Non interessa che il settore dei media stia attraversando un momento storico di cambiamento con l’avvento dello streaming, delle piattaforme digitali, dei video per i social, e con la rivoluzione che 5G e realtà virtuale porteranno nell’offerta di contenuti mediatici: basta perpetuare lo status quo.

L’unico vincolo è che la Rai non perda troppo, ovvero che canone e introiti pubblicitari coprano i costi. Poco importa se la Rai diventa un’altra azienda in declino, in un settore in declino come la televisione generalista. Se poi c’è del debito pregresso, il governo interviene per aiutare finanziariamente la Rai in qualche modo.

Fare cassa

Al solo scopo di far cassa, e ridurre l’indebitamento, in passato la Rai aveva scisso le sue torri di trasmissione nella società Raiway, per poi quotarla e cedere circa il 35 per cento al mercato.

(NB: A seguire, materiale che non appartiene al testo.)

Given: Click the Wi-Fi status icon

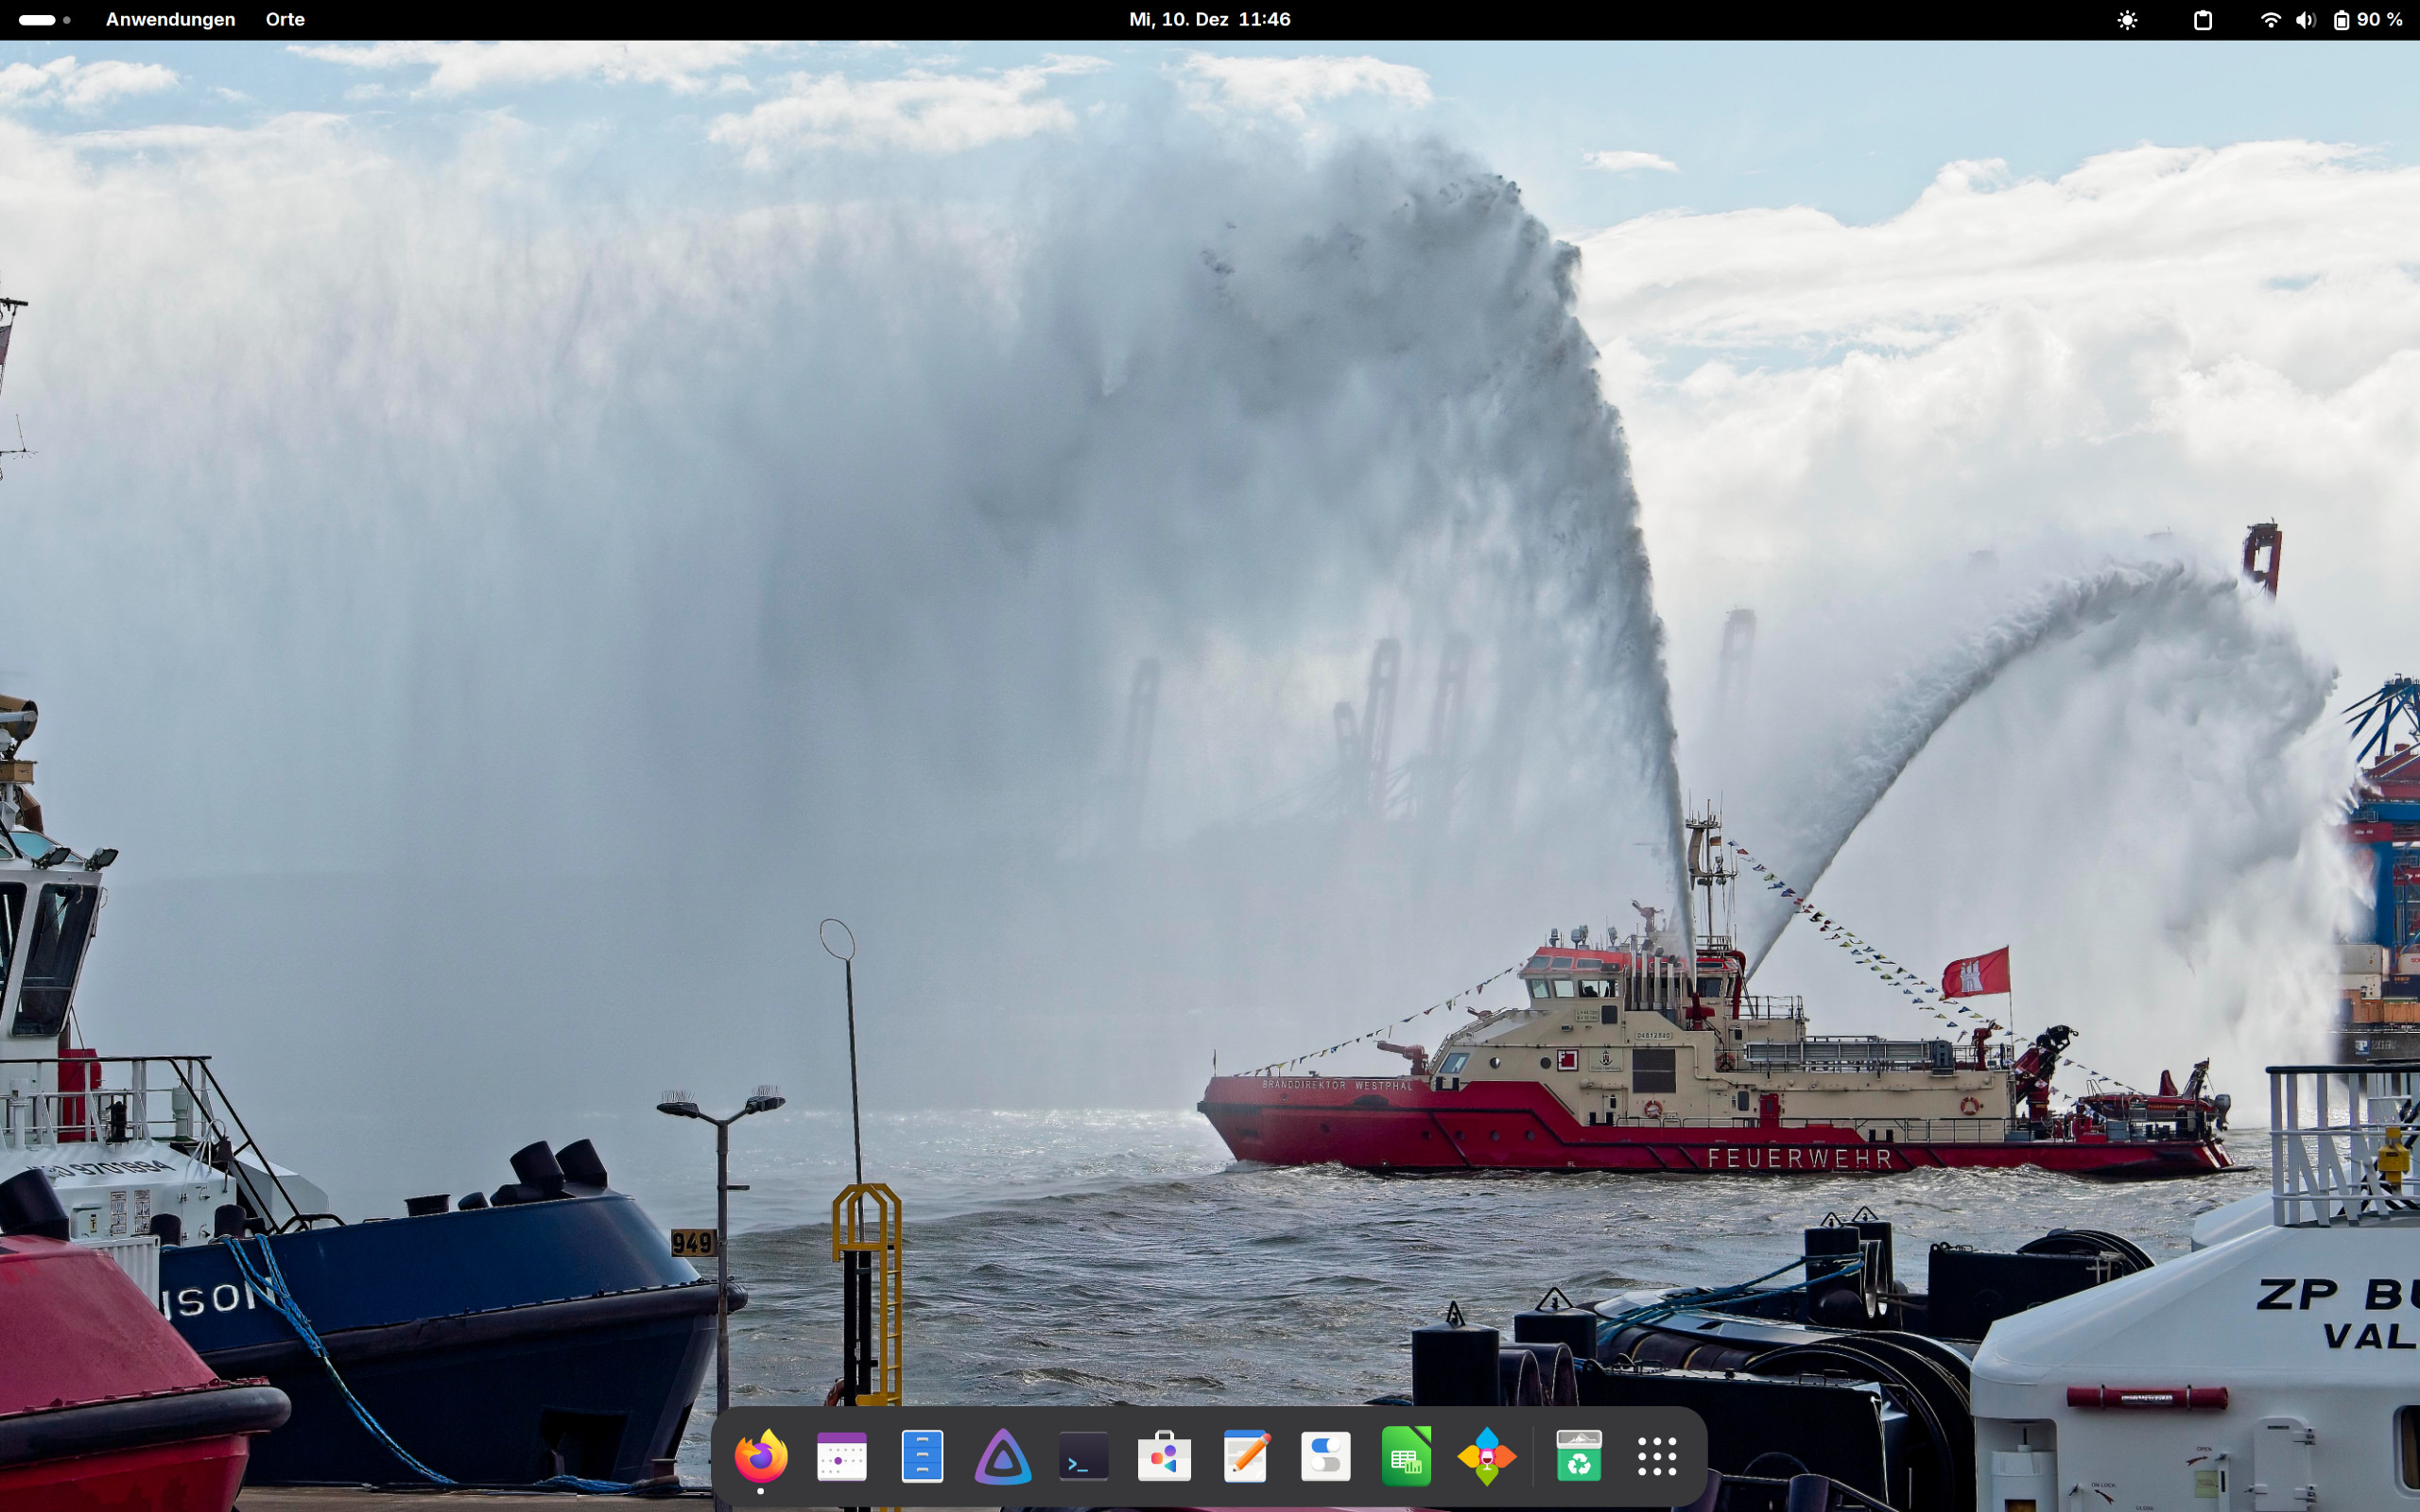Looking at the screenshot, I should [x=2270, y=20].
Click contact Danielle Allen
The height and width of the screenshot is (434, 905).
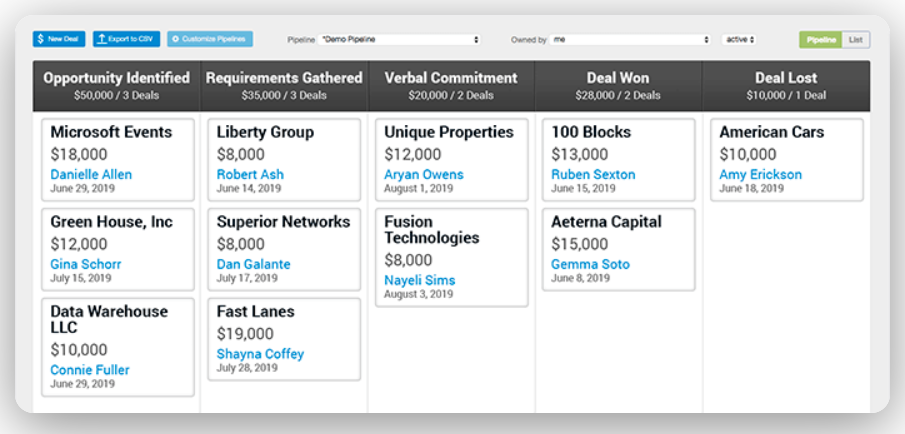[91, 174]
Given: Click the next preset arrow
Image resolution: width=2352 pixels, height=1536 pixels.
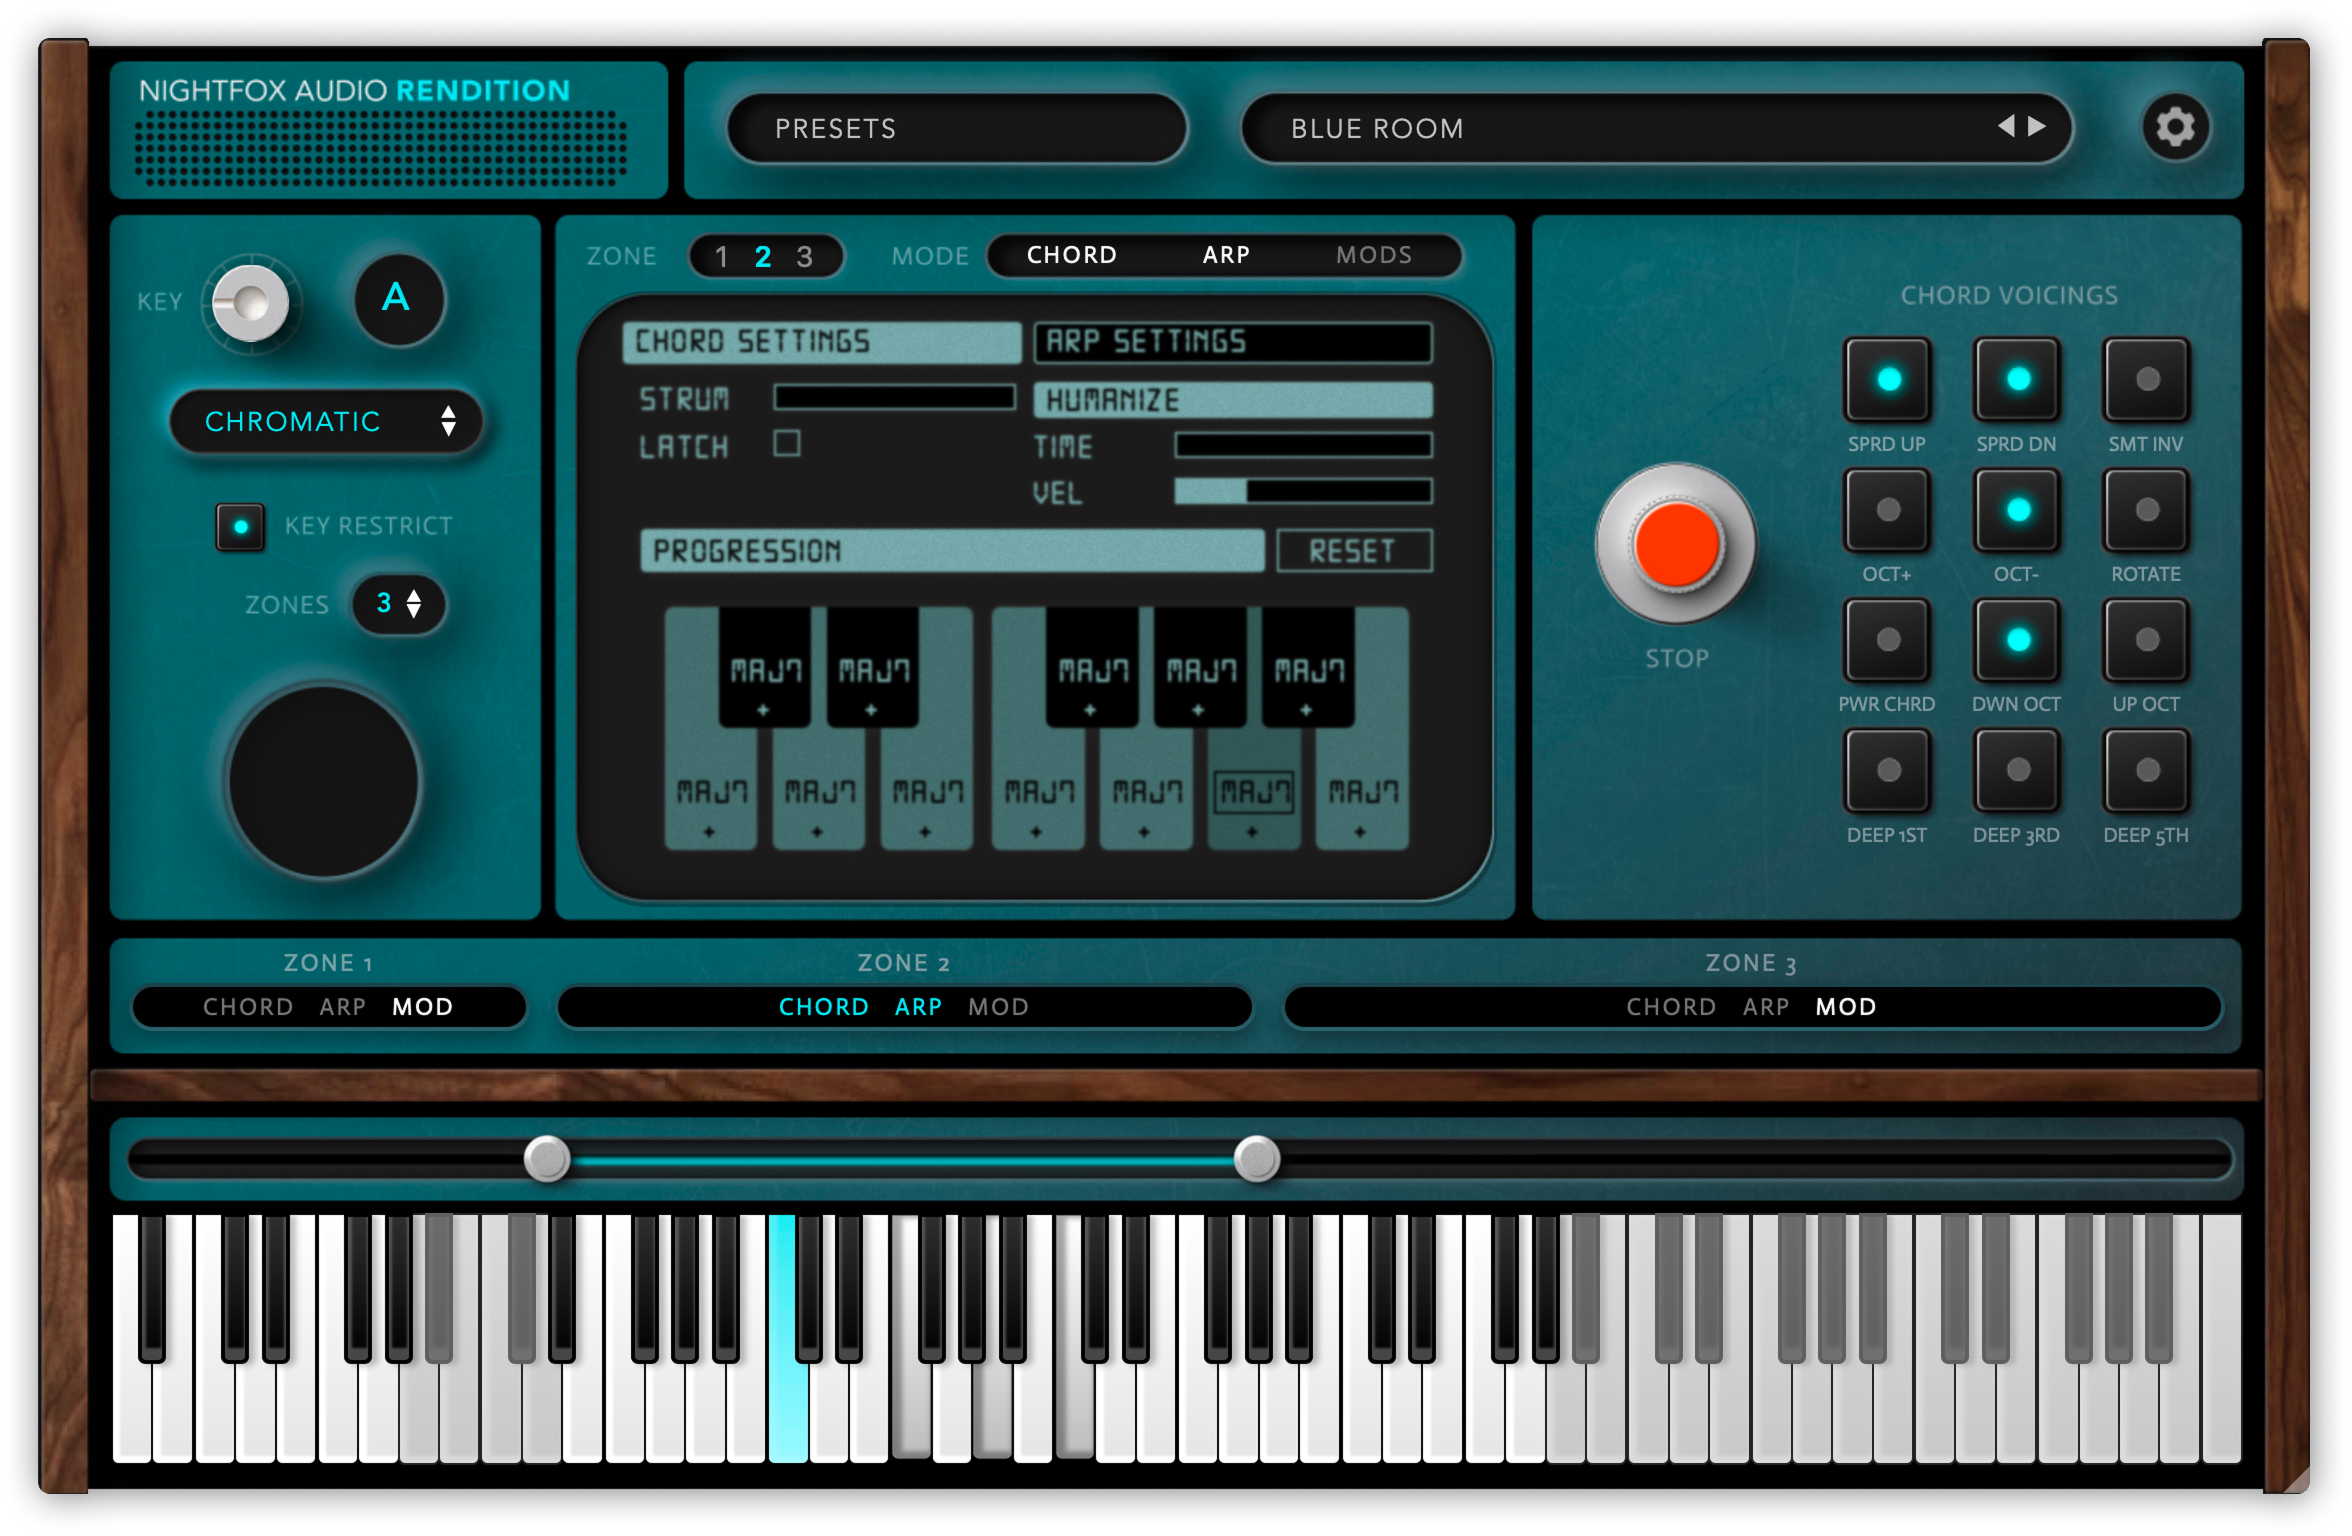Looking at the screenshot, I should click(x=2037, y=126).
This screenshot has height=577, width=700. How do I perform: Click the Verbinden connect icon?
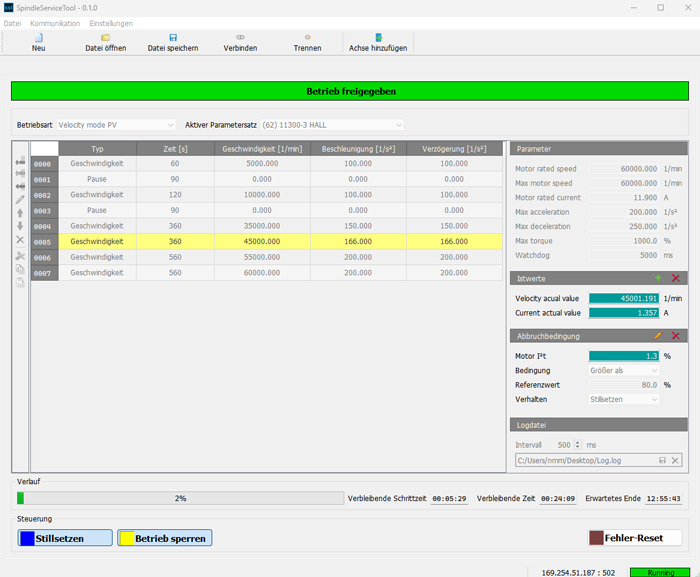tap(240, 38)
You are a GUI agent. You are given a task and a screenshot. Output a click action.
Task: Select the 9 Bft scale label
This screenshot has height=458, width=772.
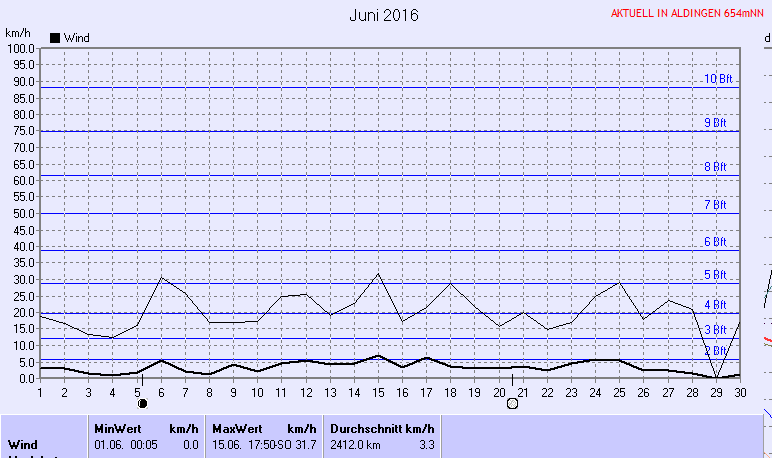(x=715, y=123)
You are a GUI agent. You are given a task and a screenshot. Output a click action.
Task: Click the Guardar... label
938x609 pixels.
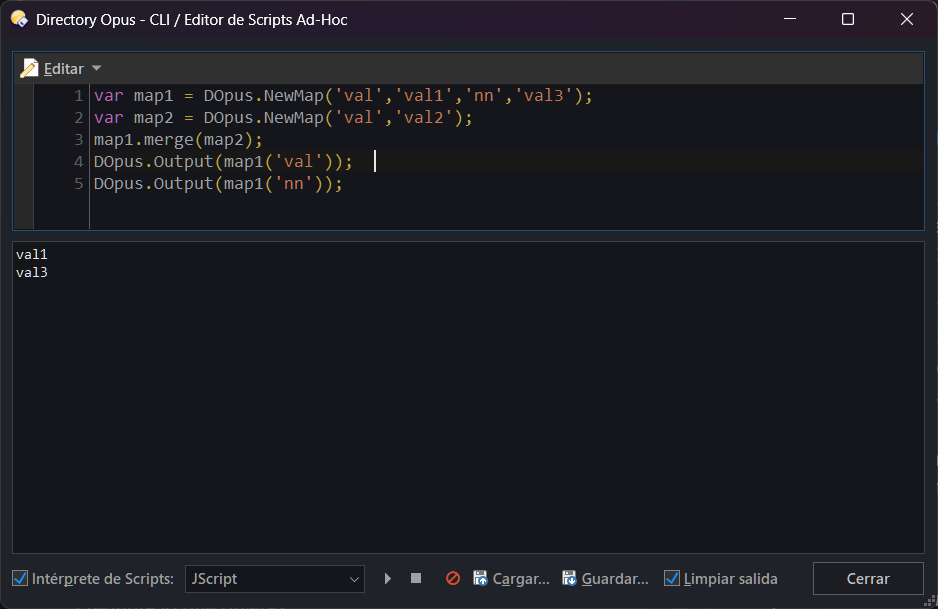[614, 579]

L’allora governo Renzi aveva però decretato che Rai non potesse scendere sotto al 51 per cento per garantire che Raiway rimanesse a controllo pubblico

. Ora si replica riducendo la soglia minima di possesso al 30 per cento per permettere alla Rai di vendere una parte del capitale di Raiway, incassare, ridurre il debito, e andare avanti come prima.

La vendita di un’attività strumentale per ridurre il debito è un’operazione squisitamente finanziaria, senza alcuna rilevanza per la gestione industriale.

Invece di detenere la proprietà di un’attività strumentale, e pagare gli interessi sul debito, la si vende per ridurre debito e interessi; però si paga un costo, prima inesistente, per l’utilizzo dei servizi forniti dalla società in cui è stata conferita quell’attività.

Infatti Rai continua a produrre gli stessi programmi, e Raiway a trasmettere il suo segnale, a prescindere di chi siano i suoi azionisti, visto che non c’è tv senza chi trasmette il segnale, e non c’è trasmissione senza i programmi.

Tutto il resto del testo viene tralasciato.